I cut my teeth on Port Network (PN) outages when I joined Avaya’s Tier-3 backbone support back in 2006. I was assigned to supporting the S8700 series of duplexed Communication Manager (CM) servers just as CM 3 was being released. Back then, the timers were very tight and a large percentage of my trouble tickets were explaining to customers why an IPSI (Internet Protocol Server Interface) reset, which in turn caused a port network outage.

Avaya uses several different heartbeat mechanisms so that devices know if they have lost connectivity. In the case of port networks, which means any IPSI-controlled cabinet (such as a G650), the heartbeat is variously known as a Sanity Checkslot, Socket Sanity, or IPSI Sanity. This TCP heartbeat is sent to every IPSI every second by the active CM-main (and in duplex CM also by the standby CM). So, if you were to have CM-duplex and duplicated IPSIs in each of the maximum of 64-port networks (2 CM*2 IPSI *64 PN) 256 heartbeats would fly through the network each second.

Originally, the IPSI would react if only three consecutive heartbeats went missing. Starting in CM 3.13, the timer was administrable by an Avaya engineer and in CM 5.0 it became administrable by customers on the CM change system-parameters ipserver-interface form. Now the IPSI Socket Sanity Timeout defaults to 15 seconds (values: 3 to 15 seconds). Data from CM substitutes for missing heartbeats.

Frequently, the cause of missing heartbeats is a mismatch between the IPSI being locked to communicate 100 Mbps/full duplex while the Ethernet switch was set to auto-negotiate (resulting in a half-duplex connection), or vice versa. Also, not enabling quality of service (QoS) to give priority to IPSI traffic, or not segregating the IPSI traffic into a separate physical/virtual LANs, frequently caused problems.

Upon detecting the outage, the IPSI assumes it is sick and reacts by performing a warm reset. During the warm reset, stable calls using resources within the PN stay up. But neither new calls can be initiated nor established calls transition to some other state (e.g. hold) for the obvious reason that there is no connection to CM to manage such transactions. The IPSI’s warm reset generally takes only a few seconds.

If it still doesn’t get heartbeats or data from CM, then after a default of 60 seconds (values: 60 to 120 seconds) the IPSI escalates to a cold reset. All calls using resources within the PN are dropped. On the change system-parameters port-networks form, the PN cold reset delay timer can be modified.

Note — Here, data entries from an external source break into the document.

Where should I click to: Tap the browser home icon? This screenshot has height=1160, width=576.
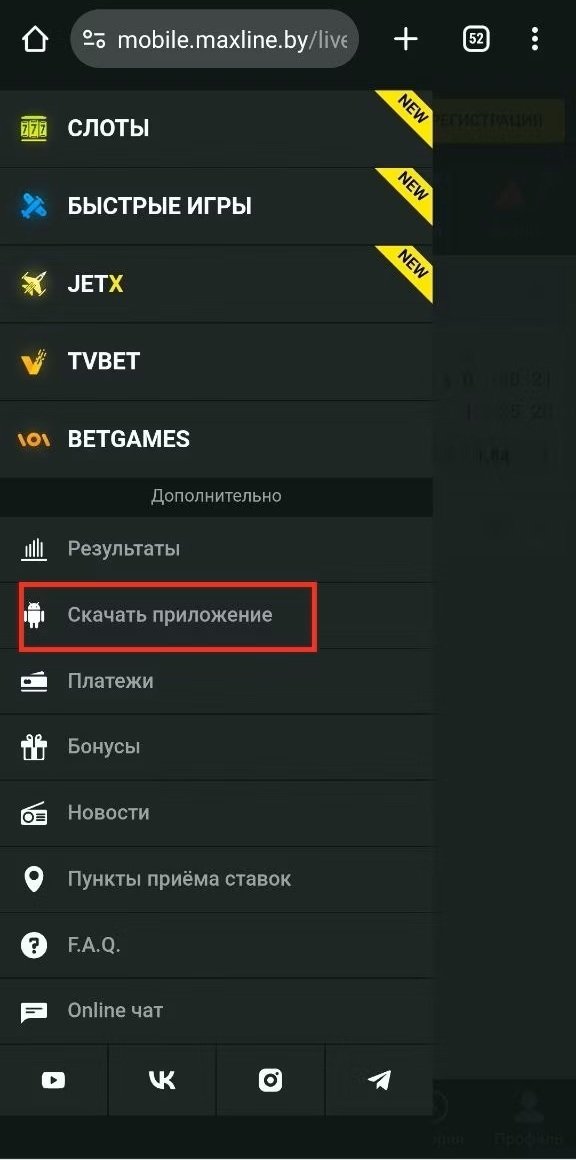tap(35, 39)

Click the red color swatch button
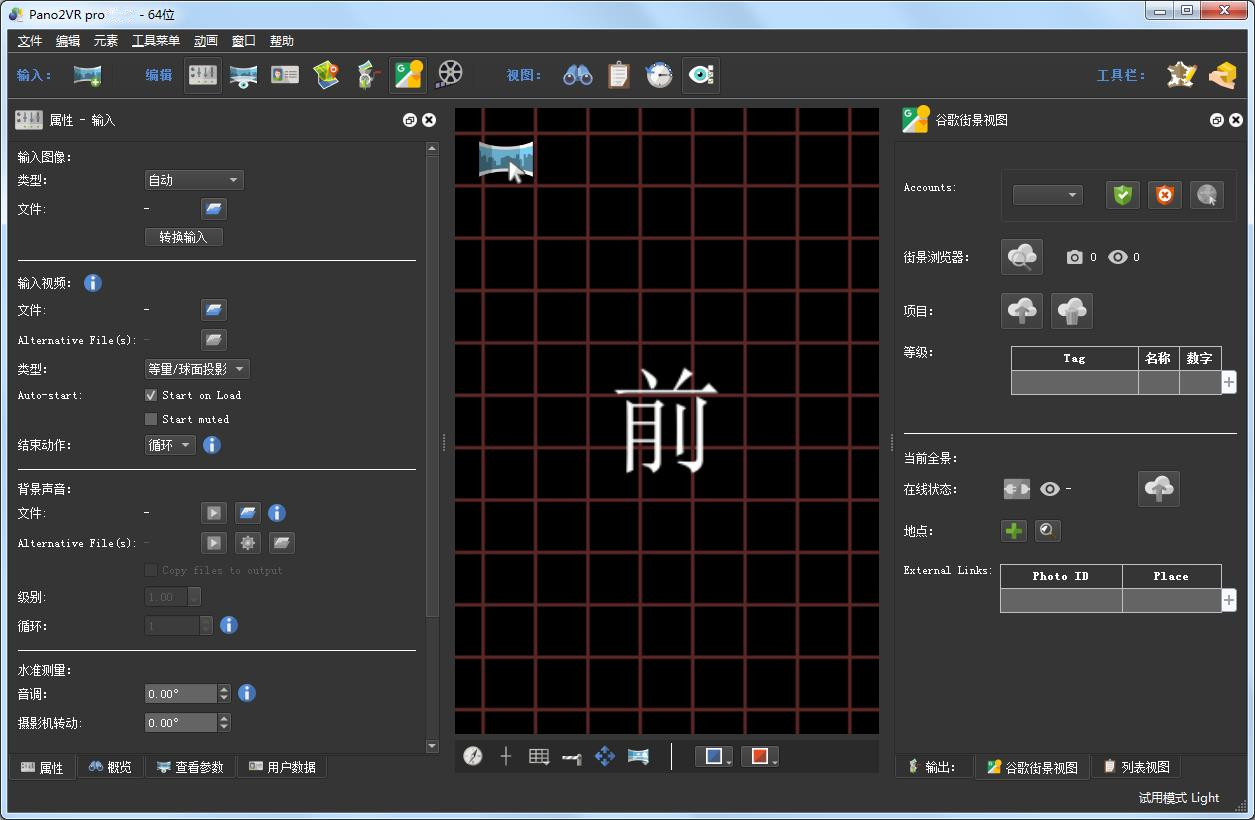(759, 756)
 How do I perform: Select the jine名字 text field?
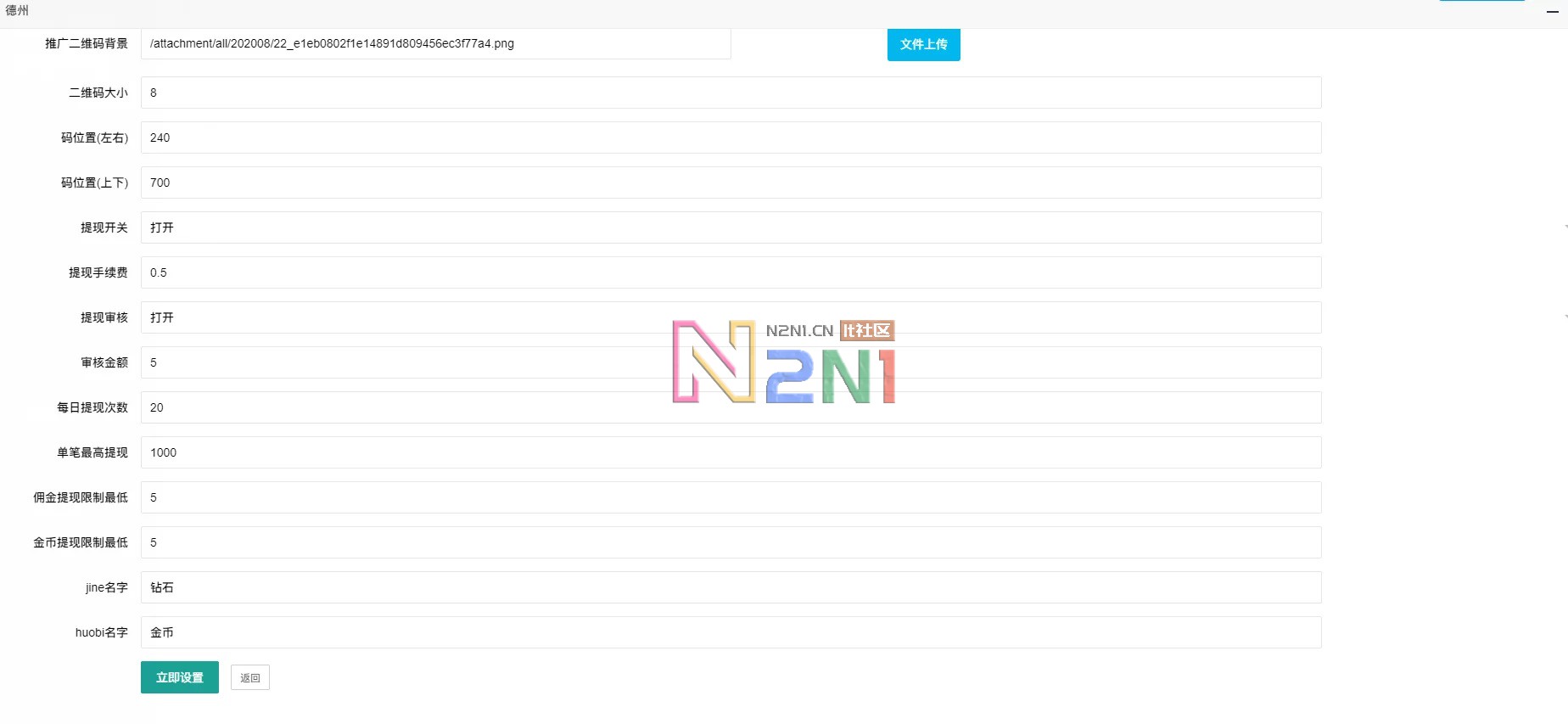click(730, 587)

Next, based on the No Service Time Out Interval, the IPSI then waits for a default of 5 minutes (values: 2 to 15 minutes). During that time, while the IPSI is waiting for communication from CM-main, the resources within that PN are unavailable. Note that if one heartbeat gets through, perhaps on a flapping WAN circuit, the timer resets and the countdown starts from the beginning. If the No Service Time Out timer expires, the IPSI then attempts to register to a CM-Survivable Core (SC), formerly known as Enterprise Survivable Servers.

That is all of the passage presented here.